## Texte source
========

Histoire de Gensac-la-Pallue

L’héritage d’une terre seigneuriale 

À la période gallo-romaine, Gensac apparaît sous le nom de gentius-acum « domaine de Gentius », une appellation typique des anciens peuplements de langue celtique. À ce jour, nous ne disposons pas d’éléments concrets sur le personnage Gentius, ni sur les structures ou conditions de vie des habitants. Seul l’anthroponyme semble apparenter Gentius au latin gens, gentis, signifiant « la famille ».   

Les évènements deviennent plus pertinents à partir du Ve siècle. L’actuel territoire français est sous la domination de l’Empire romain d’Occident. Gensac n’échappe pas à l’invasion barbare des Wisigoths, un peuple germanique issu des Goths. En effet, de 413 à 418, les Wisigoths poursuivent leur migration vers la Gaule et déclarent la guerre à Honorius, Empereur de l’Empire romain, puisque ce dernier a provoqué le massacre des familles de 30 000 soldats wisigoths servant dans l’armée romaine. 

Devant les attaques agressives des Wisigoths, Honorius s’incline et accorde aux Wisigoths des terres dans la province Aquitaine seconde (Gironde, Charente et Poitou). Gensac appartient alors au Royaume des Wisigoths, ou « Royaume de Toulouse » 

Les rois fédérés francs, burgondes et wisigoths sont censés exercer le pouvoir par délégation impériale sur la zone dans laquelle ils ont été installés au titre de foedus (accord romain). En réalité, ils agissent en peuples indépendants et s’étendent au détriment des zones contrôlées par les Romains.   

La chute de l’Empire romain d’occident en 476 signe la fin de l’Antiquité, mais le déclin économique et politique est sans appel, les communautés sont fragilisées par cette longue période de domination romanisée, ainsi que par les destructions, massacres et pillages menés par les peuples barbares. Cependant, le règne de la dynastie mérovingienne va mettre fin à la puissance des royaumes barbares.

========

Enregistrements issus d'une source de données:

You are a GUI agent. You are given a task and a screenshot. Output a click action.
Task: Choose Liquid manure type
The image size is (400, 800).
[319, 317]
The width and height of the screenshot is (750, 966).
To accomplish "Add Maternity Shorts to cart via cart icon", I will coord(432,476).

========

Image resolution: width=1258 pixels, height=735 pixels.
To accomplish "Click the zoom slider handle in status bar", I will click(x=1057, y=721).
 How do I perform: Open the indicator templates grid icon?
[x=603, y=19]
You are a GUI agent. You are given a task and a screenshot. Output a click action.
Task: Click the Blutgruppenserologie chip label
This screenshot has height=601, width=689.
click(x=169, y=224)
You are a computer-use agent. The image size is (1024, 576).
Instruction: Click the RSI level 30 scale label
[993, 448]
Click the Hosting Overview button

========

## Exercice court A
Dans le texte sur Gensac-la-Pallue, remplacez "peuples indépendants" par "royaumes autonomes" au sein du passage allant de "Les rois fédérés" à "par les Romains.", puis recopiez ce passage ainsi modifié.
## Exercice court B
Rédigez la suite du texte sur l'histoire de Gensac-la-Pallue en partant de sa dernière phrase.

## Réponse attendue A
Les rois fédérés francs, burgondes et wisigoths sont censés exercer le pouvoir par délégation impériale sur la zone dans laquelle ils ont été installés au titre de foedus (accord romain). En réalité, ils agissent en royaumes autonomes et s’étendent au détriment des zones contrôlées par les Romains.

## Réponse attendue B
Vers 482, Clovis 1er est couronné Roi des Francs. Il commence ainsi l’expansion de son Royaume et compte bien faire tomber les royaumes barbares et autres chefferies franques installés au sud de la Gaule. Il est déterminé à lutter contre les Wisigoths au sud-ouest, les Burgondes au sud-est et plus loin, en Italie, les Ostrogoths. Les Francs de Clovis mènent deux expéditions militaires vers le Royaume Wisigoths de Toulouse en 496 et 498. 

L’Aquitaine, dont Gensac, est libérée des Wisigoths et appartient désormais au Royaume Franc. Sur les cartes, le royaume de Clovis ressemble déjà à ce que sera la France au XIVe siècle.   

Néanmoins, il faut attendre le XIIe siècle pour voir apparaitre des changements idéologiques. La période de la Renaissance est notamment marquée par l’arrivée des châteaux forts, la réforme religieuse et les traductions latines d’œuvres scientifiques et philosophiques grecques. C’est ainsi que le domaine de Gentius devient Gentiaco vers 1100.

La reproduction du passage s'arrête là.